- THE TASK:
Omitting all images, output the entries that follow exactly as written.

- RECORDS FOR PROCESSING:
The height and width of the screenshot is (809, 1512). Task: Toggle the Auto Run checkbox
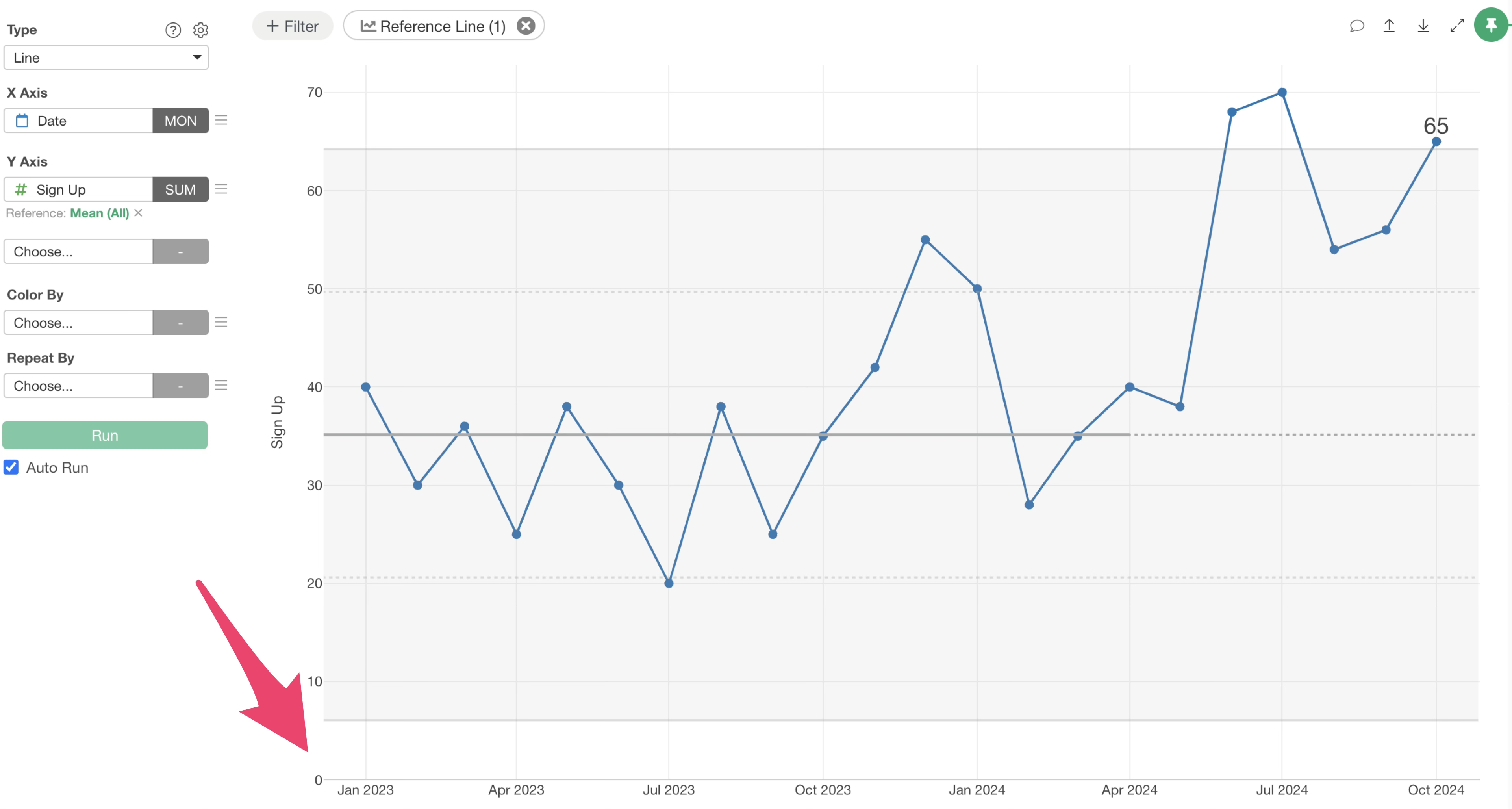point(11,467)
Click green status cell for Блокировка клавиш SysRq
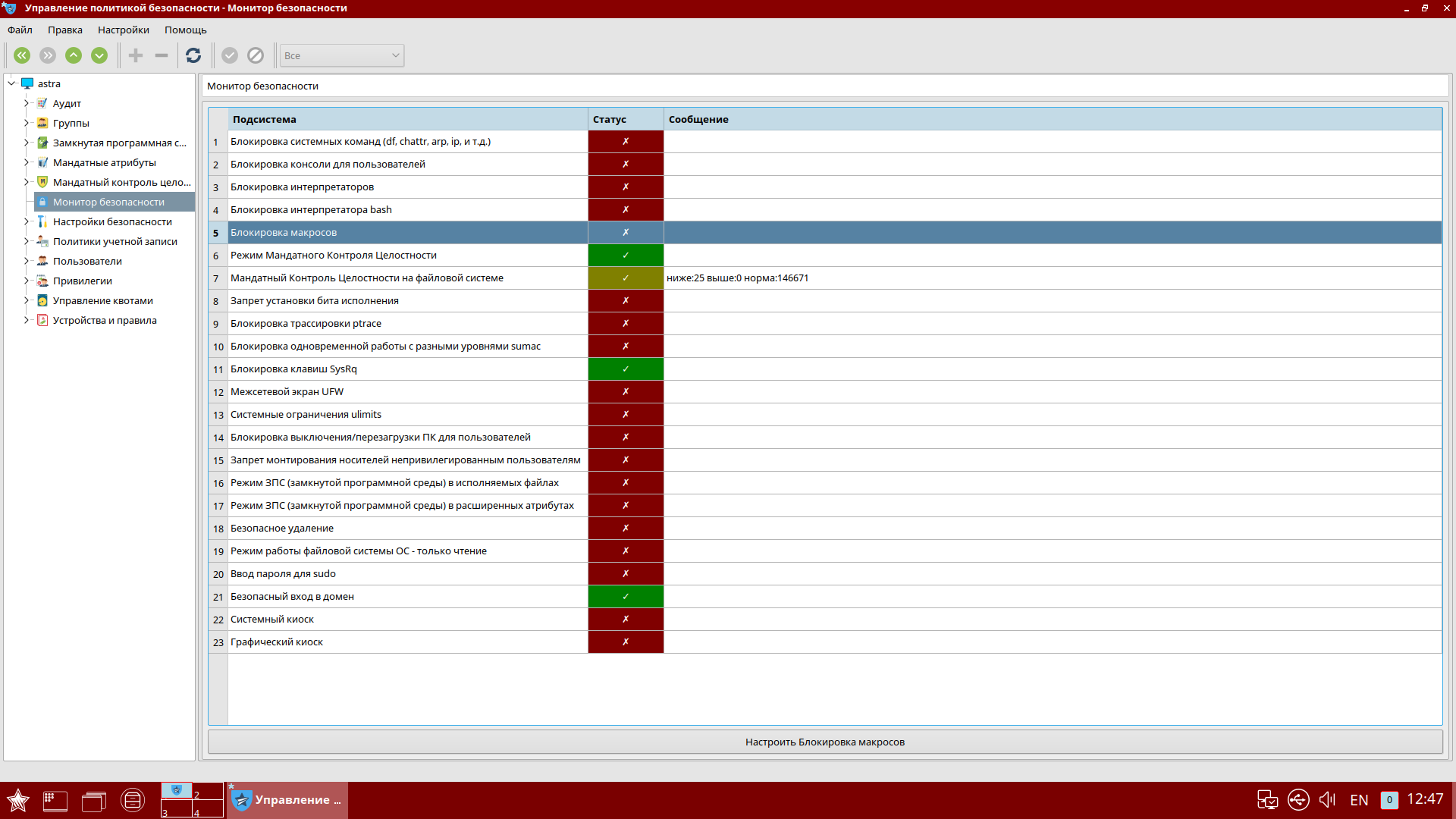This screenshot has width=1456, height=819. (626, 369)
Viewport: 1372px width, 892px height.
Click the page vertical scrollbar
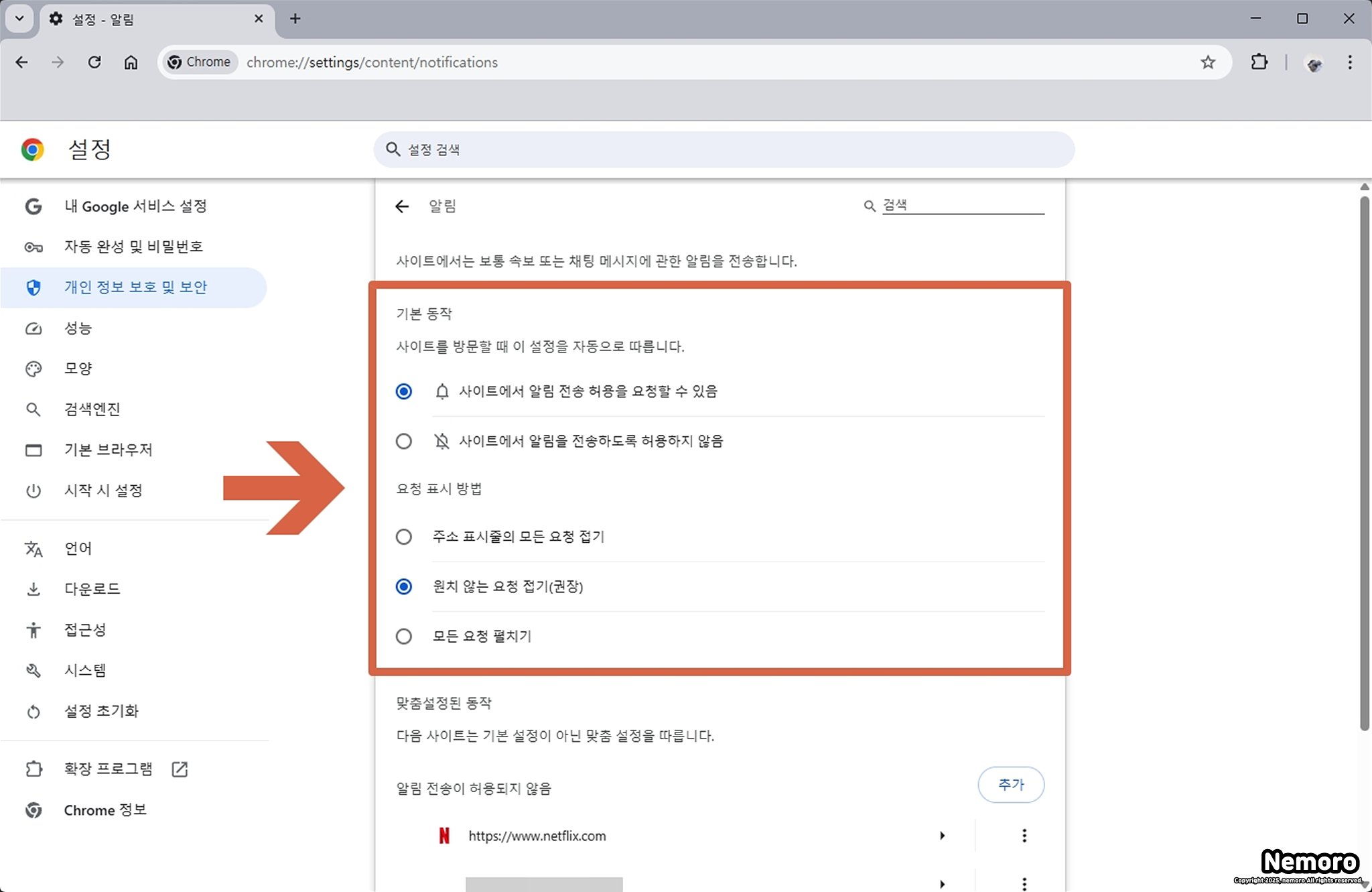(1365, 462)
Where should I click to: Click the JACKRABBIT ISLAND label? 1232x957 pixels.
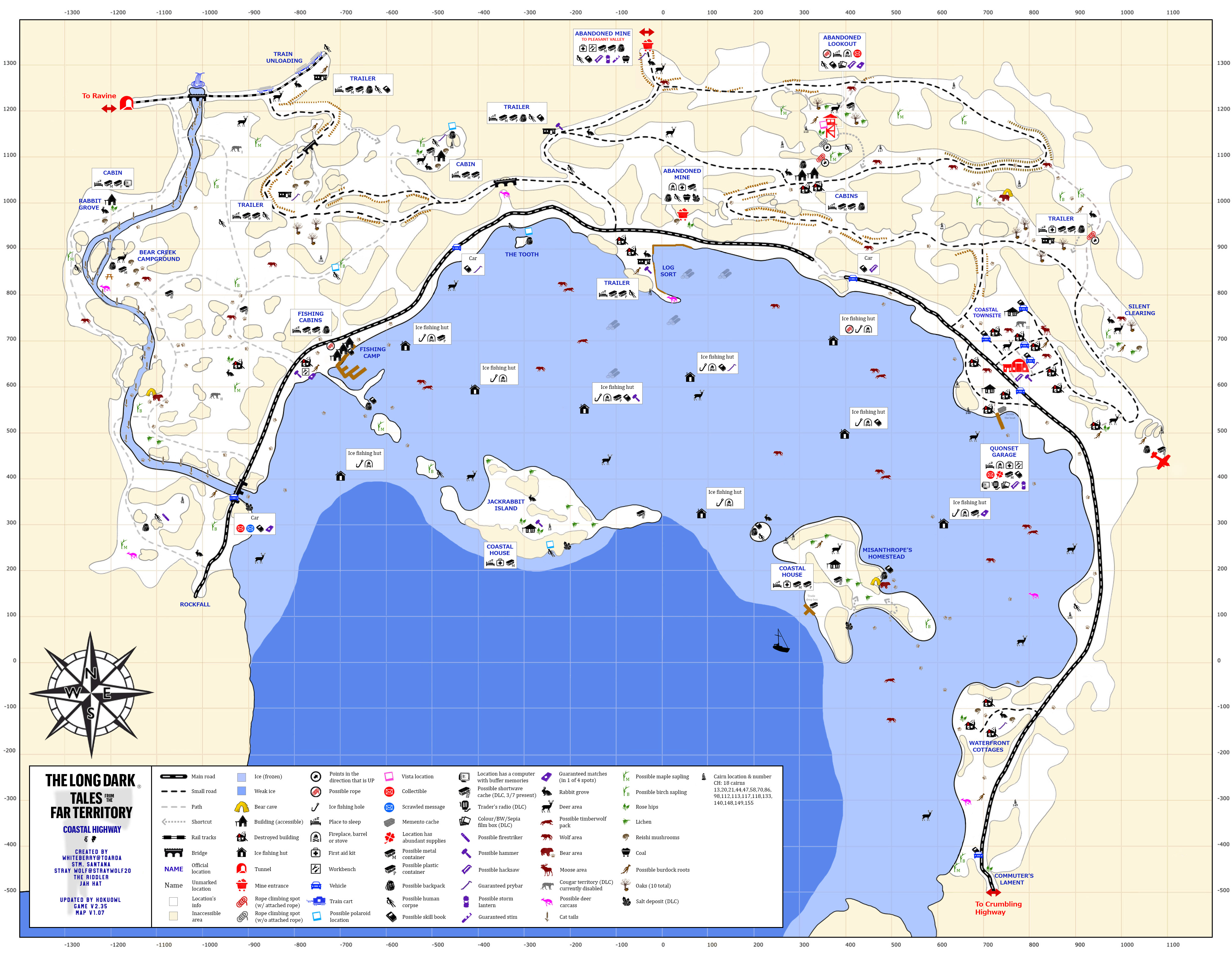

- EXPECTED ANSWER:
The height and width of the screenshot is (809, 1512). Task: Toggle the Auto Run checkbox
point(11,467)
Click green status cell for Блокировка клавиш SysRq
This screenshot has width=1456, height=819. (626, 369)
Viewport: 1372px width, 892px height.
Click the page vertical scrollbar
(1365, 462)
Where should I click to: Click the JACKRABBIT ISLAND label? 1232x957 pixels.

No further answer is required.